>Number:         32572
>Category:       lib
>Synopsis:       xdr_rec.c missing a bugfix for an improper security check
>Confidential:   no
>Severity:       serious
>Priority:       high
>Responsible:    lib-bug-people
>State:          open
>Class:          sw-bug
>Submitter-Id:   net
>Arrival-Date:   Thu Jan 19 14:05:00 +0000 2006
>Originator:     John Kohl
>Release:        3.0
>Organization:
IBM
>Environment:
>Description:
FreeBSD added a sanity check to set_input_fragment() in xdr_rec.c
You picked up the first half of this check, but didn't get the second half.
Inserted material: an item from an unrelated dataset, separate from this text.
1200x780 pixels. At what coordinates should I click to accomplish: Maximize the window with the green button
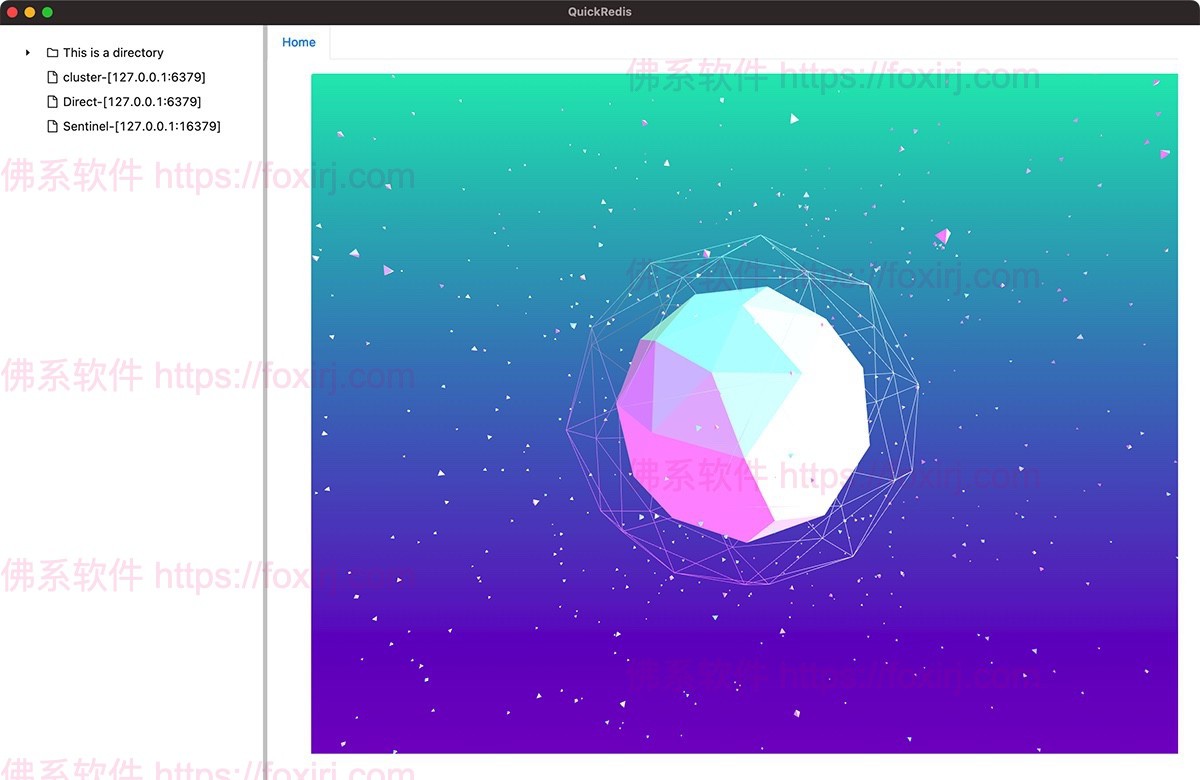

see FreeBSD's change request 16028:
http://www.freebsd.org/cgi/query-pr.cgi?pr=16028

and the diffs between their xdr_rec.c versions 1.11 and 1.12.
http://www.freebsd.org/cgi/cvsweb.cgi/src/lib/libc/xdr/xdr_rec.c.diff?r1=1.11&r2=1.12&f=h

Their version 1.12 (dated exactly 6 years ago!) says:

Close PR#16028. Make the sanity check saner. The condition that we
check for on the server may arise legitimately on the client. The
correct way to check for a zero record length is to check for it
without the LAST_FRAG marker in it, since it's legal to send a LAST_FRAG
marker with 0 bytes of data.
>How-To-Repeat:
get some specific data patterns in a TCP RPC stream
>Fix:
pull changes from FreeBSD